Movie Review: Gregory Peck and Sophia Loren in Arabesque (1966)



Gregory Peck and Sophia Loren make an attractive couple in Arabesque, 1966.


It looks like the sight of Sophia Loren about to take a shower is giving Gregory Peck heart palpitations. Which is understandable.

Gregory Peck on the set of Arabesque. In case you weren't aware, this picture should let you know that Gregory Peck was seriously handsome. This picture is on the cover of the book Icons of Men's Style.
The director Stanley Donen imitated many of Alfred Hitchcock’s trademarks in his 1963 film Charade, starring Cary Grant and Audrey Hepburn.

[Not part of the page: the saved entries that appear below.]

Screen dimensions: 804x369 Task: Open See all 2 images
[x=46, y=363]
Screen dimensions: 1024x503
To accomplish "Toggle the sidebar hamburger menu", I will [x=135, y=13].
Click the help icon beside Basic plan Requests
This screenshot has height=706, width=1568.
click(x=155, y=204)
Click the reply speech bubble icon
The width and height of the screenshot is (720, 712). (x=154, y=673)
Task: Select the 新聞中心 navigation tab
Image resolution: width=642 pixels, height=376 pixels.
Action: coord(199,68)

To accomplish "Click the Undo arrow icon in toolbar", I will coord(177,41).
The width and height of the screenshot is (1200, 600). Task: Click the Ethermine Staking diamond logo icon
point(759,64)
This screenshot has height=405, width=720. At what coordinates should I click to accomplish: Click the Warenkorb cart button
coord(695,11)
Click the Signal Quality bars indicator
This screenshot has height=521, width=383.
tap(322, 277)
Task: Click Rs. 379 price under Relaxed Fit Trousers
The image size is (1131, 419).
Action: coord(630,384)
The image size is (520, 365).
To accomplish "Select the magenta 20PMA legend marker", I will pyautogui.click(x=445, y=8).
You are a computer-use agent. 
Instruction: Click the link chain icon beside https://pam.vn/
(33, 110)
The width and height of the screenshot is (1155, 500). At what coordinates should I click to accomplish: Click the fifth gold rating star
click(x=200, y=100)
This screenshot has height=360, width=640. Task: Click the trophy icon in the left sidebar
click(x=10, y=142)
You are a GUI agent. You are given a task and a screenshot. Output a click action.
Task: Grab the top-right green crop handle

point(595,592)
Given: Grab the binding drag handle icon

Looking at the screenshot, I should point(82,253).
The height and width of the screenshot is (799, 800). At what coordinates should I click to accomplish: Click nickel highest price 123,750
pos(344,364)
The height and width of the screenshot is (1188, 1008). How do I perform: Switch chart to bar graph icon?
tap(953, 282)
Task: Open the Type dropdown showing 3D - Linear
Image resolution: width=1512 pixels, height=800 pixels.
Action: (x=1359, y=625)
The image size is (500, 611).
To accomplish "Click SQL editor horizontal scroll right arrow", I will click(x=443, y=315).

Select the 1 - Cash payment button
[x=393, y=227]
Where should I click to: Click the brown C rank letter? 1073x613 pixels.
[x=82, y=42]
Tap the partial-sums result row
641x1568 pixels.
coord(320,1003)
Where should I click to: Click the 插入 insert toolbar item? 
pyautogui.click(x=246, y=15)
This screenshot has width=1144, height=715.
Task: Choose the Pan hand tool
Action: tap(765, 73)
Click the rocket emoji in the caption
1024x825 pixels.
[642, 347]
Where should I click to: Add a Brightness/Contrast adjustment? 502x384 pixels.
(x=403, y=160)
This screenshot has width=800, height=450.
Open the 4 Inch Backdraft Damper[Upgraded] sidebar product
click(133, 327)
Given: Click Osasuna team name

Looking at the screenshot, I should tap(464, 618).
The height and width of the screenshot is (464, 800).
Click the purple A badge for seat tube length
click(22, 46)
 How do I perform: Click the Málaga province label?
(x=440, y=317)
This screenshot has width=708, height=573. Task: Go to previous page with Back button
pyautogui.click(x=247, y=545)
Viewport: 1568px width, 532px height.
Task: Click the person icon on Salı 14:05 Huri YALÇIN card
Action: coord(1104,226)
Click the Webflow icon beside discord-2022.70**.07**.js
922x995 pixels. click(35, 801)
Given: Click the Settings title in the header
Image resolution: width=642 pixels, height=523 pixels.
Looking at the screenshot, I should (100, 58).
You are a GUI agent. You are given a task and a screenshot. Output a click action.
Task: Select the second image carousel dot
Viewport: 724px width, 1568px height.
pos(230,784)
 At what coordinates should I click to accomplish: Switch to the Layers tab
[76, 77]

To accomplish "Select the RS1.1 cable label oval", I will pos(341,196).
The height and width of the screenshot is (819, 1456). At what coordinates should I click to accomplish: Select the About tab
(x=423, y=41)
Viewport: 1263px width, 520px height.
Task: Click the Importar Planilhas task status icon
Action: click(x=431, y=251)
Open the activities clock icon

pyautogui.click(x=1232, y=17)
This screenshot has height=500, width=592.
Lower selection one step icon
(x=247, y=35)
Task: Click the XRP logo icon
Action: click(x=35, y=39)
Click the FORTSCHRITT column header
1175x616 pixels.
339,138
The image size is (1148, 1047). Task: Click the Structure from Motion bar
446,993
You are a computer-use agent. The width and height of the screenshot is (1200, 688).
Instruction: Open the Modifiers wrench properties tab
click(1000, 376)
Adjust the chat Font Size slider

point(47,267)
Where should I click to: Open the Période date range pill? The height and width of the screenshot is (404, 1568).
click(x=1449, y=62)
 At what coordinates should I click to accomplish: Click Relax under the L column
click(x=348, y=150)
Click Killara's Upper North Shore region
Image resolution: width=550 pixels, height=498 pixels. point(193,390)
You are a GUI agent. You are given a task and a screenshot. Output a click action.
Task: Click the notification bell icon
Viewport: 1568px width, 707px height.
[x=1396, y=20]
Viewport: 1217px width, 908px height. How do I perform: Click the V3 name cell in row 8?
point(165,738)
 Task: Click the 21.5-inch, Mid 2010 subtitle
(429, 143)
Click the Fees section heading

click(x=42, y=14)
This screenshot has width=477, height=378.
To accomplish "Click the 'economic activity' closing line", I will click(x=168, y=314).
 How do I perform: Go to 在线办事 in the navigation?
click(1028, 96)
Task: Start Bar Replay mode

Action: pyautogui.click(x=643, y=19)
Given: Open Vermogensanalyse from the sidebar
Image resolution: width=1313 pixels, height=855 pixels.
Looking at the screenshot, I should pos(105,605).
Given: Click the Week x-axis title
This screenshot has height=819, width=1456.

Three years later, Donen would borrow liberally from the elements of Charade in his movie Arabesque, starring Gregory Peck and Sophia Loren. According to IMDB, Peck’s role was written with Cary Grant in mind. Like Charade, Arabesque is a thriller where things are not quite what they seem. Peck plays Professor David Pollock, an expert in hieroglyphics. At the beginning of the film, we see him lecture about hieroglyphics, and it feels a bit like The Da Vinci Code. But fortunately, there are no scenes in Arabesque where the plot comes to a screeching halt as someone explains something to us in great detail. Arabesque opens with a murder in an optometrist’s office, and there are plenty of tricky camera angles throughout the movie, as we are constantly looking into mirrors and through prisms. I greatly enjoyed all of the camera trickery, as it made Arabesque more interesting to watch.

Arabesque also borrows from Hitchcock’s North By Northwest, as Peck plays an ordinary man caught up in a plot to kill a prime minister of an Arab nation. North By Northwest is echoed at the beginning of the movie, as Peck is forcibly shoved in the prime minister’s car while jogging, which echoes Cary Grant’s kidnapping at the beginning of Northwest. Other references to Northwest include Peck being given a shot of truth serum and then dumped out onto a highway. Feeling drunk, Peck first thinks he’s a matador and the cars are bulls, but he eventually commandeers a bicycle and gets away safely. This sequence is an homage/rip-off of the scene in North By Northwest where Grant is forcibly intoxicated by James Mason’s hoodlums and dumped in a Mercedes-Benz convertible along a twisting road near jagged cliffs. Of course, Grant also gets away safely. At the end of Arabesque, Donen stages his own version of the famous crop-duster scene from Northwest, as Peck and Sophia Loren have to crawl around while being chased by sharp and pointy farm implements. 

Unfortunately for Donen, Arabesque can’t hold a candle to North By Northwest. Gregory Peck does his best with the light comedy of the script, but as you watch, you can’t help but feel that Cary Grant would have done it better. It’s unfair to compare Peck to Grant, as Peck was not a comedic actor, and Grant was one of the greatest light comedic actors the movies have ever seen. But because Arabesque so blatantly copies other films starring Grant, the comparison is inevitable. 

Peck and Sophia Loren don’t have a lot of chemistry together, which also hurts the movie. She plays a mysterious woman whom Peck meets at the house of a businessman named Beshraavi, played by Alan Badel, who seems to be impersonating Peter Sellers. Peck has been hired by Beshraavi to decipher a code. However, it soon becomes obvious that Beshraavi is going to kill Peck as soon as he finishes deciphering the code. So Peck hides out in Loren’s bathroom as she takes a shower-which I read as a nod to the scene in Charade where Cary Grant takes a shower with all of his clothes on. Like Charade, where the audience and Audrey Hepburn are constantly wondering whose side Cary Grant is on, the audience of Arabesque and Gregory Peck are wondering whose side Sophia Loren is on. (Spoiler alert for Charade: of course Cary Grant’s the good guy! Duh! Cary Grant is ALWAYS the good guy!)

Sophia Loren looks gorgeous, which is pretty much all that the role requires her to do. For his part, Peck looks very handsome and dashing at age 49 and the grey in his hair just makes him look more distinguished, as though he really needed to look more distinguished. Looking distinguished was what Gregory Peck did all day, every day. 

Arabesque isn’t a great film, but it’s an enjoyable enough movie if you’re looking for a 1960’s Hitchcock-lite trifle.